** Provided records follows **

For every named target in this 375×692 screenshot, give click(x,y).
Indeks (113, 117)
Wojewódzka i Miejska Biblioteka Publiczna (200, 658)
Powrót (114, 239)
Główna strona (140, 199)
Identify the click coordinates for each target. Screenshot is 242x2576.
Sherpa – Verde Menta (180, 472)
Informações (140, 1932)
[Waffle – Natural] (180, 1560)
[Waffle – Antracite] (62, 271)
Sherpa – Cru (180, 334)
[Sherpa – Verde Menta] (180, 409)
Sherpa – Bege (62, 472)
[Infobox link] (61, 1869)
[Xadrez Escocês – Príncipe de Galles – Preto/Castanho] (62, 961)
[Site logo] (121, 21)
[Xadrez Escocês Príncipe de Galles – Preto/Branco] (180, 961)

** End of Provided records **
** Provided records follows **

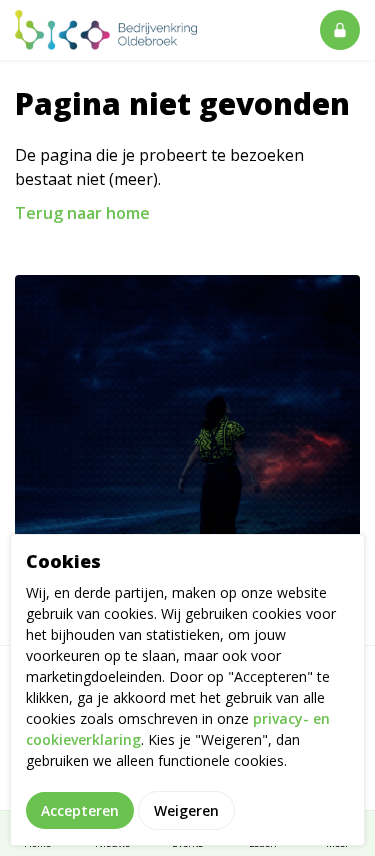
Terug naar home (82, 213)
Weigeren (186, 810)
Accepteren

** End of Provided records **
** Provided records follows **

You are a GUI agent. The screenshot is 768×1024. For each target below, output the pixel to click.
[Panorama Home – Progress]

** End of Provided records **

Above are some lines. Repeat exactly, and only, those from the line that has "[Waffle – Natural] (180, 1560)" through the line that has "[Xadrez Escocês Príncipe".

Your solution.
[Waffle – Natural] (180, 1560)
[Waffle – Antracite] (62, 271)
Sherpa – Cru (180, 334)
[Sherpa – Verde Menta] (180, 409)
Sherpa – Bege (62, 472)
[Infobox link] (61, 1869)
[Xadrez Escocês – Príncipe de Galles – Preto/Castanho] (62, 961)
[Site logo] (121, 21)
[Xadrez Escocês Príncipe de Galles – Preto/Branco] (180, 961)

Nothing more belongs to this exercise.